Шрифт:
Закладка:
И снова шорохи, упрямая настойчивая возня, и снова борются в темноте голоса.
— Оставь, да оставь же, не мучь ты меня… На кой я тебе, ну на кой же? Зачем приехал-то? Ох, что ж это, ну что ты со мной, да что ж это мы?… Что будет-то?..
…Под утро, так и не сумев сомкнуть глаз, едва дождавшись, когда утихнет сполошный треск воровато убегающего из хутора мотоцикла, Андрей и Лена, замирая на каждом шагу, выбрались из сарая.
Спал хутор, спящим казался дом. И озеро, усталое, будто разомлевшее от духоты, разбросав по берегам клочья тумана, лениво подрёмывало внизу. Что-то неспокойное и неверное почудилось вдруг Андрею в этом дрёмном предутреннем покое — всё словно притворствовало, прикидывалось спящим, а на деле таило в себе столько недоброй силы, столько греха и обмана…
И они, он и Лена, они и сами в эту ночь оказались посвящёнными в чужой обман. И вот теперь, застигнутые врасплох, мучительно желали одного: скорее избавиться от непривычно гнетущего, какого-то липкого ощущения будто разделённой с кем-то вины…
Так же, как ночью, миновав крыльцо, они пробежали росным двором к дому и через окно пробрались в комнату. За всю ночь не обмолвившись ни словечком, они и теперь подавленно молчали, не смея взглянуть друг другу в глаза. Бессонница и усталость валили Лену с ног, и она машинально, присев на разобранную кровать, привалилась обессиленно головой к подушке и вдруг, вмиг отпрянув от неё, вскочила с кровати и поглядела на неё в каком-то несдержанном брезгливом испуге.
— Нет, я не могу здесь больше! Не могу! Давай уедем… Оставим на столе деньги и уедем. Немедленно, сейчас же!
Прижав к груди кулаки, она стояла посреди комнаты, готовая в любую минуту броситься бежать прочь.
— Да, да, — с рассеянной поспешностью согласился он, — конечно. Сейчас соберёмся и уйдём.
Ещё невидимое за лесом, вставало солнце, когда они, никем не встреченные, прошли торопливо краем хутора и вышли на просёлок, ведущий к станции. Было душно, по-банному парко, а близкое солнце опять сулило несносную жару. Но там, за озером, вновь наливаясь свинцовой синью, с предгрозовым рокотом теснились тучи.

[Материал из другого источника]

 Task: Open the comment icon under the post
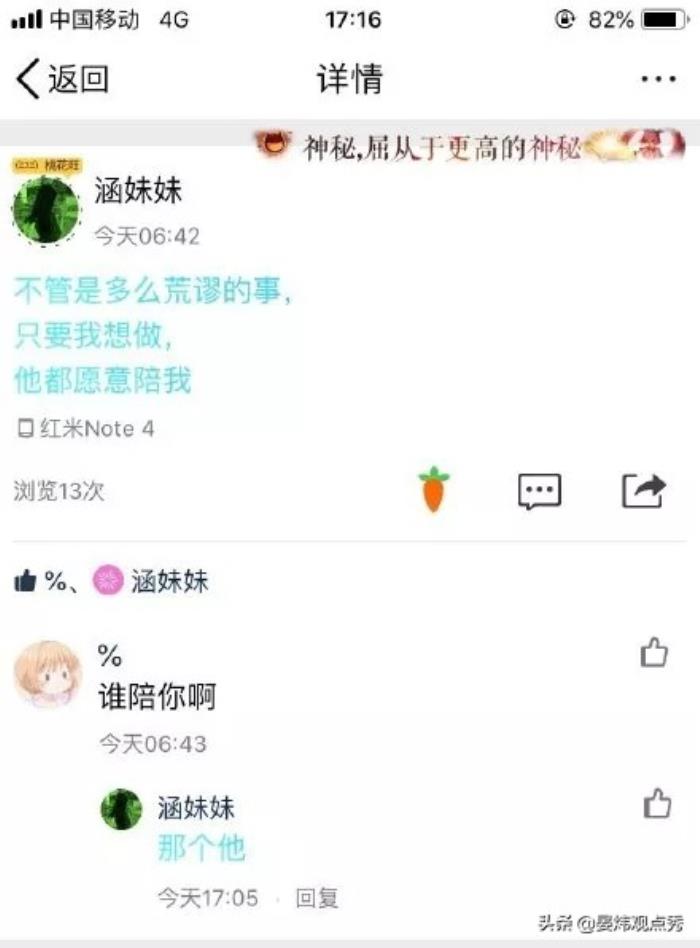[x=539, y=490]
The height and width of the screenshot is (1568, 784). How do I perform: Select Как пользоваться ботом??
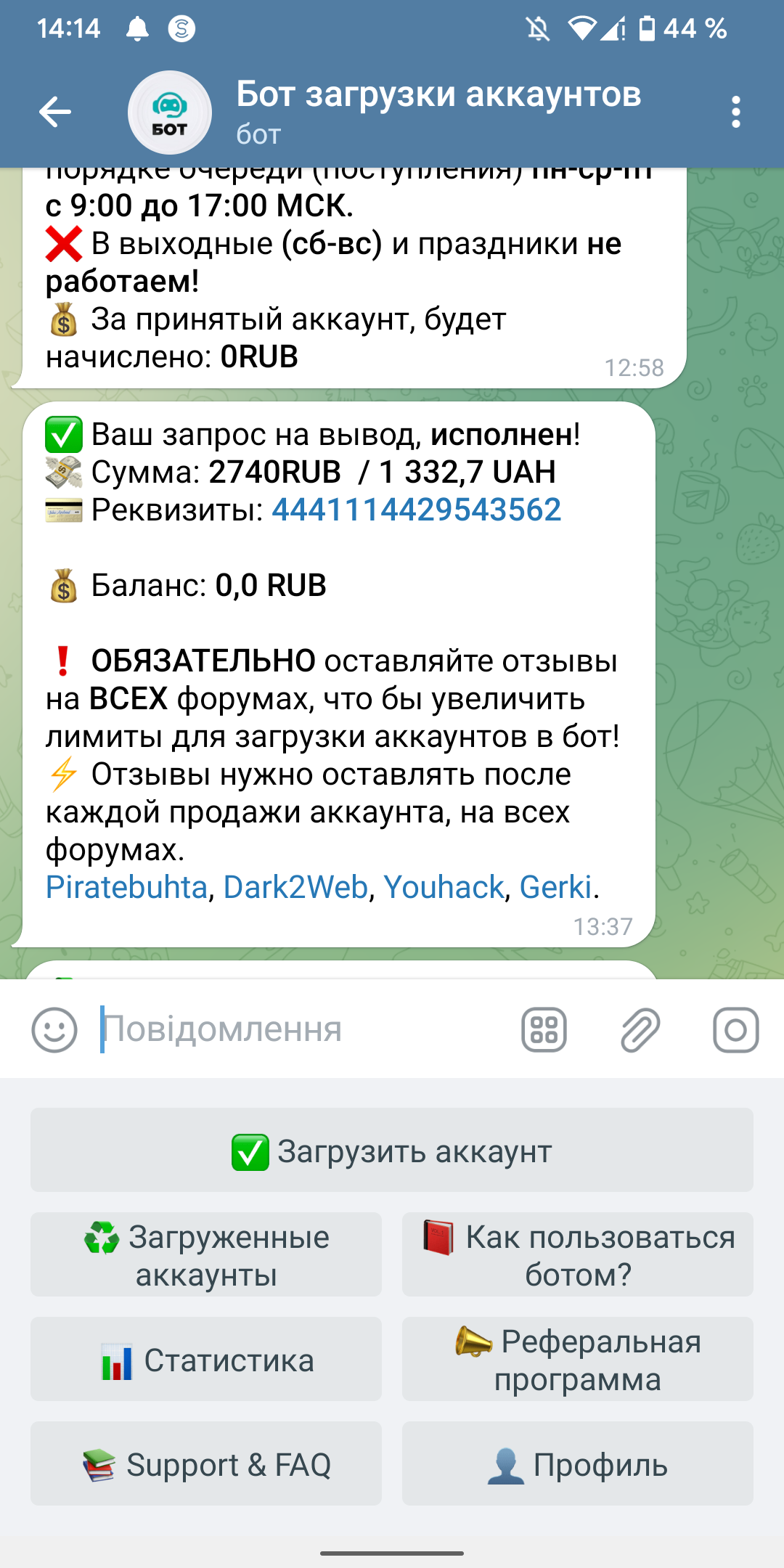(578, 1255)
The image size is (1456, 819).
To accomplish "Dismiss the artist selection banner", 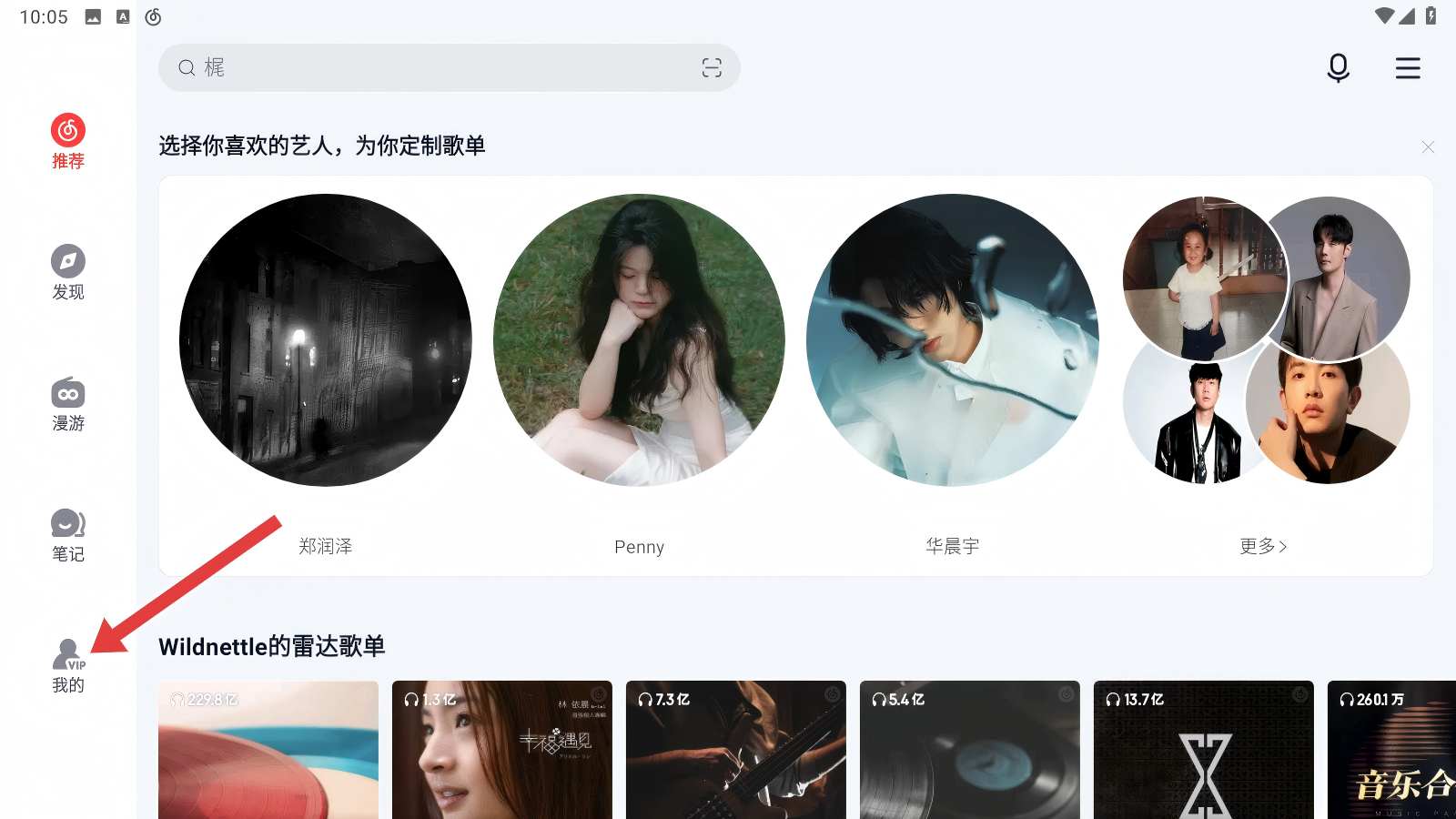I will click(x=1428, y=147).
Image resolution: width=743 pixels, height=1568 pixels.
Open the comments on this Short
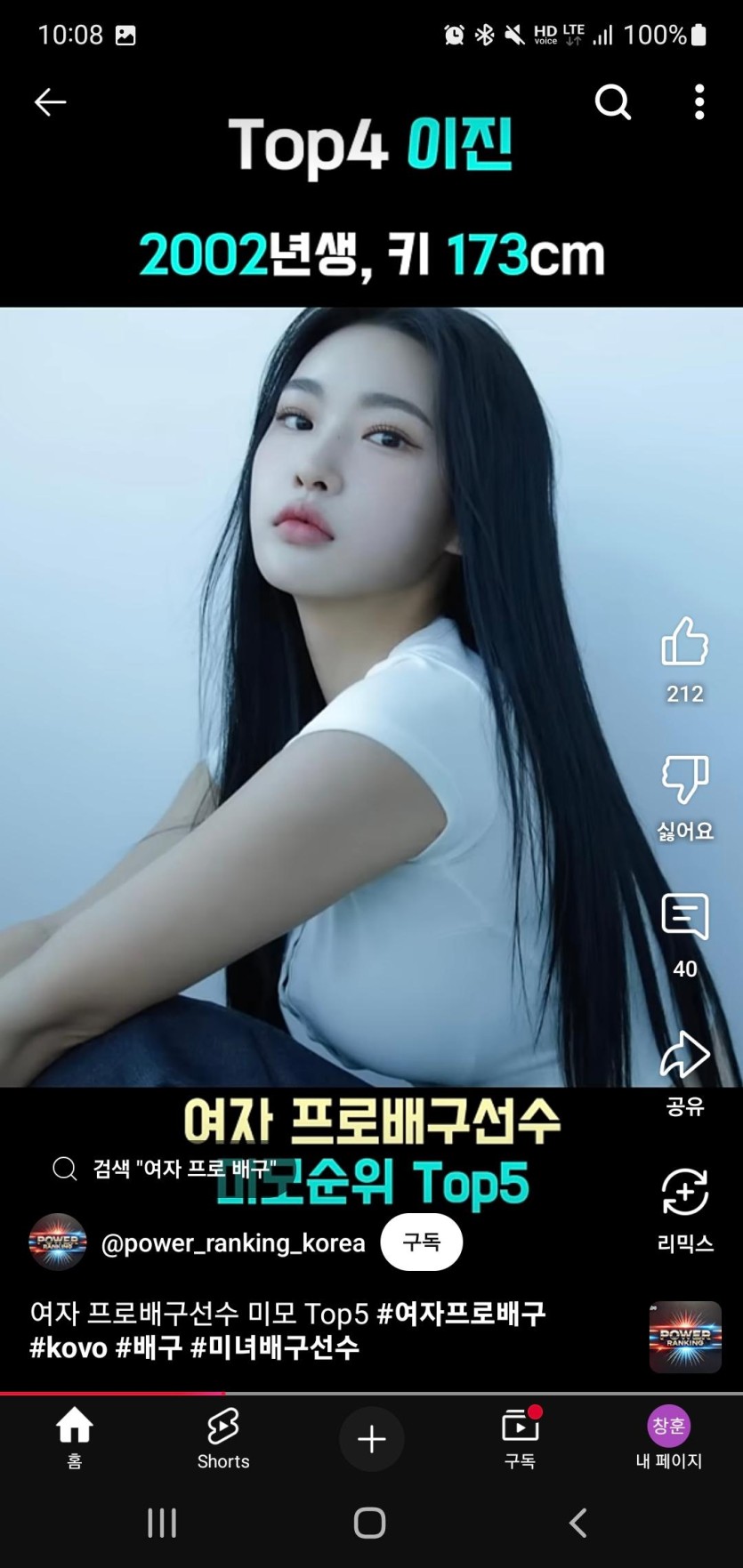684,917
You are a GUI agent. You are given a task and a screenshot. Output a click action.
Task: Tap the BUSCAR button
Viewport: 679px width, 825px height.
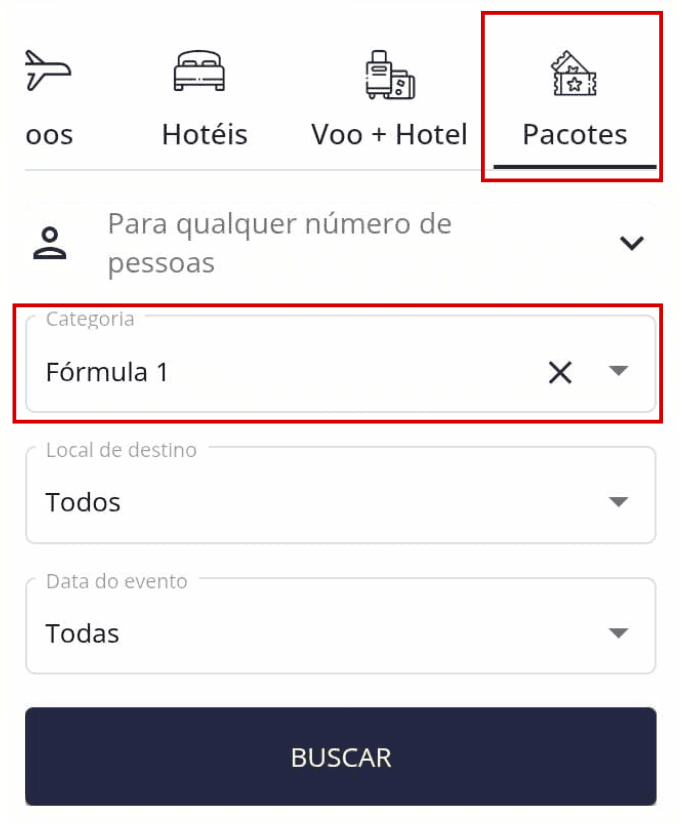[x=340, y=757]
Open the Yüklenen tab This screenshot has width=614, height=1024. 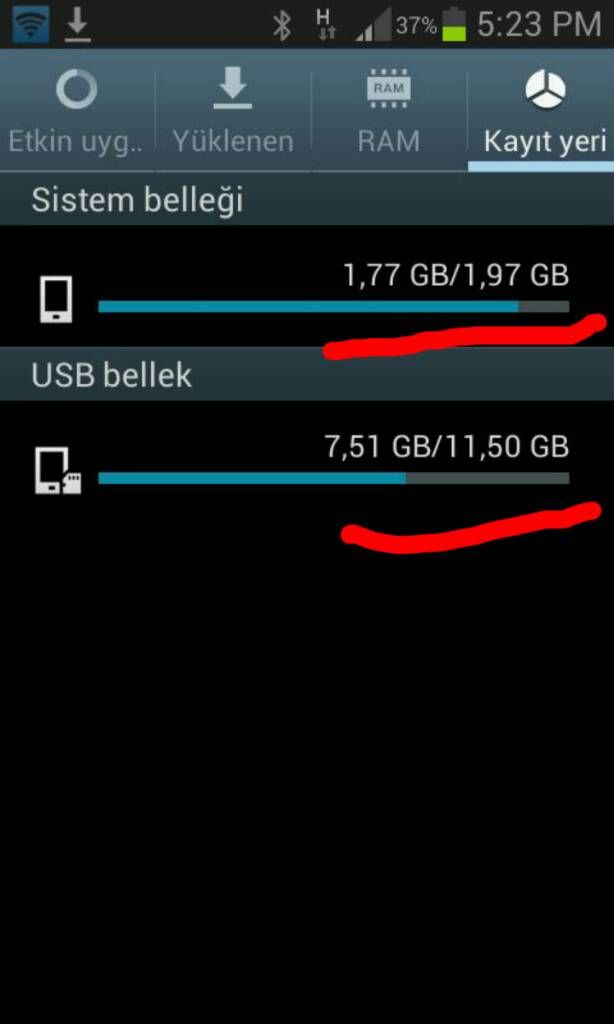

Андрей на ходу стянул с себя ковбойку и шёл по пояс голый, закинув рюкзак на плечо. Шли молча, но думали об одном. Чужая жизнь, непонятная, неузнанная, с каждым шагом отдаляющаяся от них, приоткрылась им в эти беззаботные, ясные дни, приоткрылась как бы двумя краями, и неизвестно, где начало её, где конец. Где правда, а где обман? А они, Андрей и Лена, нежданно-негаданно оказались посередине…
— Ты о чём сейчас думаешь? — опередив Андрея на полшага, Лена заглянула ему в глаза.
— Спать охота, — притворно зевнув на ходу, ответил он. — А ты?
— А я — о ней, об Анне.
— А что о ней думать! Не стоит того…
— Тогда, в первый день, помнишь, когда мы пришли к ней… Знаешь, мне и тогда показалось… Она почти упрашивала нас, чтобы мы у неё остались. Я теперь знаю, почему она хотела этого. Она боялась. Понимаешь? Себя боялась, слабости своей… Одиночества. А мы ей были нужны как защита… от самой себя, ну, от того, что всё-таки случилось…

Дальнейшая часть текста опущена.